_Task goal_: Copy out the records from the start through the line containing "pyautogui.click(x=406, y=121)", both ends included.

_Data entries_:
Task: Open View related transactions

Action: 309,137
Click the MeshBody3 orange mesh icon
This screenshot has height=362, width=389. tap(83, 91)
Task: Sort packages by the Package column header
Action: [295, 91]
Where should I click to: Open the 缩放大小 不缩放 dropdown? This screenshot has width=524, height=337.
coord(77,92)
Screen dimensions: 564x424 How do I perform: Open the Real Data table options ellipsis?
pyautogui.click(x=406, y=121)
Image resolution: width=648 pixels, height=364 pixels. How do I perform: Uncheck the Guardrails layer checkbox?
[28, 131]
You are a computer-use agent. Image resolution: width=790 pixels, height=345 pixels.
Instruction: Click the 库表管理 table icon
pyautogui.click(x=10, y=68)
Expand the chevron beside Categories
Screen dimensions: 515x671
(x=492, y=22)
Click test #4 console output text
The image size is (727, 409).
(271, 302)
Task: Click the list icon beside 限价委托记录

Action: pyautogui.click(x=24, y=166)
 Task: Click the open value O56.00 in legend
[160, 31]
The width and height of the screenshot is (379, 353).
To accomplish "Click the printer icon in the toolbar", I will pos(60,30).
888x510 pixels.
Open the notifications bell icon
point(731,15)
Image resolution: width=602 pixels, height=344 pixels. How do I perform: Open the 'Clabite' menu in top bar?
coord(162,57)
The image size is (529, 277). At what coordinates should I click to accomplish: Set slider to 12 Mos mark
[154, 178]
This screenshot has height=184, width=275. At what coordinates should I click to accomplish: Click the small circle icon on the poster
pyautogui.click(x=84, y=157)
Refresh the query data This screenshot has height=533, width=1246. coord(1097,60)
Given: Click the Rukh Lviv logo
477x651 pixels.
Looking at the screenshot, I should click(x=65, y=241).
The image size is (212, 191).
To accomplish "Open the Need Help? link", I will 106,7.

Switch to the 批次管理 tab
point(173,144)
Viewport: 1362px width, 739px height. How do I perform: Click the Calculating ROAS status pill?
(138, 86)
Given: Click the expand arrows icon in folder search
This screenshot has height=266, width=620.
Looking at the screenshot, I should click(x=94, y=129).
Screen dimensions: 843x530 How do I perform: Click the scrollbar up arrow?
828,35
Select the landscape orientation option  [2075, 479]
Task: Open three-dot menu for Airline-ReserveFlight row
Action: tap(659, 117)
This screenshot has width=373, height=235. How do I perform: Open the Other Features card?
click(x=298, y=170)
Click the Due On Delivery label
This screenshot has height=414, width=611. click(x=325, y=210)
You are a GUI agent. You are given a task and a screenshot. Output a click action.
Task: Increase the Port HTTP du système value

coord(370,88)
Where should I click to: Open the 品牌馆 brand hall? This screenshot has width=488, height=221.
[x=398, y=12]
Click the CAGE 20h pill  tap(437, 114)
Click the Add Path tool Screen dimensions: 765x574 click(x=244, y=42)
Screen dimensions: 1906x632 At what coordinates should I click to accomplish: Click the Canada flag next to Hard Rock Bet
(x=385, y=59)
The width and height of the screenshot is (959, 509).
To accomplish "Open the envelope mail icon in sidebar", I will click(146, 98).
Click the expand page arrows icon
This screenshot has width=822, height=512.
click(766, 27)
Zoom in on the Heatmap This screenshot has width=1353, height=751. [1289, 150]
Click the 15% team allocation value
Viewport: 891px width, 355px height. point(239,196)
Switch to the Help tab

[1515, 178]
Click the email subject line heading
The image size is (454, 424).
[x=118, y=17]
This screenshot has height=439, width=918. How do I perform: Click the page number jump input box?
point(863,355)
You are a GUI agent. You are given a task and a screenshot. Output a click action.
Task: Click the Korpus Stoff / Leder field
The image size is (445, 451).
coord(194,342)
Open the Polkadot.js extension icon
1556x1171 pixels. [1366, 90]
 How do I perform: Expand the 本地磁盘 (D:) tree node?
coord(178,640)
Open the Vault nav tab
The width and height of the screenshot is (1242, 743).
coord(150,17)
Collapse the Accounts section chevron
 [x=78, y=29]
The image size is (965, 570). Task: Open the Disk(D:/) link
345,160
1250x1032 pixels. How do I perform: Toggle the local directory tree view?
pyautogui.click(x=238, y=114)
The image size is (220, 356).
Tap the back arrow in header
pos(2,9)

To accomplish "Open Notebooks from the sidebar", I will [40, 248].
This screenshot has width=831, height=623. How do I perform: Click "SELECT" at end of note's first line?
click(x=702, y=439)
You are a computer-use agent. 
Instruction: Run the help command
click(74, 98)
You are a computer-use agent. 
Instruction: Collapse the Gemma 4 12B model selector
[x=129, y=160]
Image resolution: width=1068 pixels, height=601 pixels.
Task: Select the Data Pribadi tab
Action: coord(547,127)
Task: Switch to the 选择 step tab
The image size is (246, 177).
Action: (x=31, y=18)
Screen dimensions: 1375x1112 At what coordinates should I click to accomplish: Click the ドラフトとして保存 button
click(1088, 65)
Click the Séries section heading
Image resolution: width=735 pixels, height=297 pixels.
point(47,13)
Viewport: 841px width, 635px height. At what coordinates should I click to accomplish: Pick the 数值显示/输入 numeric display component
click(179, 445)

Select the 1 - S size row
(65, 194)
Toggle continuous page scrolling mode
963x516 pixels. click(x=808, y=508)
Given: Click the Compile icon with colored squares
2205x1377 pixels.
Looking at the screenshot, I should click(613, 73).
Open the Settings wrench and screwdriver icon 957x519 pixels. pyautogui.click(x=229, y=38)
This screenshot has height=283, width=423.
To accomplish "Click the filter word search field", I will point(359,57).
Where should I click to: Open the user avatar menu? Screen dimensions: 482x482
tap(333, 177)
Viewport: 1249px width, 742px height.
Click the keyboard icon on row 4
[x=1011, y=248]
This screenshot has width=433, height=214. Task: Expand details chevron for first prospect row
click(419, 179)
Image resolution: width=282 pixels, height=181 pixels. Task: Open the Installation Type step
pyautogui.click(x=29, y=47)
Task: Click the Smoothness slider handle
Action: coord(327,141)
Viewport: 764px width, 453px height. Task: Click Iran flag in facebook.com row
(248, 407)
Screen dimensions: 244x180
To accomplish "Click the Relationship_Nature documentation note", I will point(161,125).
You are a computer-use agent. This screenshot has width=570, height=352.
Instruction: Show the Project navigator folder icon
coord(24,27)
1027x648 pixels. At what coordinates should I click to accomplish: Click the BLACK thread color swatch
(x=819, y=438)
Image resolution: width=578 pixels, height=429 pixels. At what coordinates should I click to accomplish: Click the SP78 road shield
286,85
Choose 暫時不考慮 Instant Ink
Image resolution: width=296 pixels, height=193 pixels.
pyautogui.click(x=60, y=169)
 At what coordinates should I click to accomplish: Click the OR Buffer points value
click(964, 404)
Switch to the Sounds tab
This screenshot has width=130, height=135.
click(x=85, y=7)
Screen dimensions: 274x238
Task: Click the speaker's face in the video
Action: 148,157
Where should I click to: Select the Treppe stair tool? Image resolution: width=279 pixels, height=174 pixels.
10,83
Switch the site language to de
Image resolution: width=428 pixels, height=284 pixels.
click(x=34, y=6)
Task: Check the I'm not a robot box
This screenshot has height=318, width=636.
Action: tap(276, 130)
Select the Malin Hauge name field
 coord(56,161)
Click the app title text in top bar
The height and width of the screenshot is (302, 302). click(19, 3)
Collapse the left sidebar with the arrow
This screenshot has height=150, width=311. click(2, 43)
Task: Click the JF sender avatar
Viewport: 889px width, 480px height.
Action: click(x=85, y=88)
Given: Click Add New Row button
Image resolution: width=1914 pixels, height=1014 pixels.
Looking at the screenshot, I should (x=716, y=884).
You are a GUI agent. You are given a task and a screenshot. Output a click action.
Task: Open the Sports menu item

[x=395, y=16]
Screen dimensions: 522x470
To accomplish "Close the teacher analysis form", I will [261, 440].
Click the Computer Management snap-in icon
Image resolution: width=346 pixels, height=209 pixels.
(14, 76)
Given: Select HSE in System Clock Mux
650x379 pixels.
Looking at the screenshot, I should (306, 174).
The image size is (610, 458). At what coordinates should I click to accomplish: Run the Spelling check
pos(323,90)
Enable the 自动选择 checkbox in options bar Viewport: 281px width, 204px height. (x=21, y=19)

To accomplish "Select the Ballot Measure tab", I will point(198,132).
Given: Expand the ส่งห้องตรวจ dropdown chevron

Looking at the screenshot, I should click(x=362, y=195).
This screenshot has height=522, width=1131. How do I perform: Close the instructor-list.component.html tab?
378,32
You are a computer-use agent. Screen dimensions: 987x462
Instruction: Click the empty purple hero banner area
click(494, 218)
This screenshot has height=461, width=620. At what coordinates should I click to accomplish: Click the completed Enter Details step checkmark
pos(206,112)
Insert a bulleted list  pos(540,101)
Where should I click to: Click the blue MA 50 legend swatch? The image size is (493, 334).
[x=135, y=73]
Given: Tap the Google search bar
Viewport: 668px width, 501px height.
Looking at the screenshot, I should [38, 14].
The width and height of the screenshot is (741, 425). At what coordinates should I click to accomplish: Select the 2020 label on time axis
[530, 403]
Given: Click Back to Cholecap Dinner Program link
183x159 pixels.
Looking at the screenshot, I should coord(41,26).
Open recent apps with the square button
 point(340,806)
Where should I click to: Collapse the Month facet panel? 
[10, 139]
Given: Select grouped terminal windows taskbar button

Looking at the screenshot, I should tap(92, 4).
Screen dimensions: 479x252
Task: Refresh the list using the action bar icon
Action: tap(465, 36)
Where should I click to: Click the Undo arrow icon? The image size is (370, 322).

_The response_:
Task: Open View related transactions

Action: 309,137
Click the MeshBody3 orange mesh icon
This screenshot has height=362, width=389. tap(83, 91)
Task: Sort packages by the Package column header
Action: [295, 91]
Where should I click to: Open the 缩放大小 不缩放 dropdown? This screenshot has width=524, height=337.
coord(77,92)
Screen dimensions: 564x424 How do I perform: Open the Real Data table options ellipsis?
pyautogui.click(x=406, y=121)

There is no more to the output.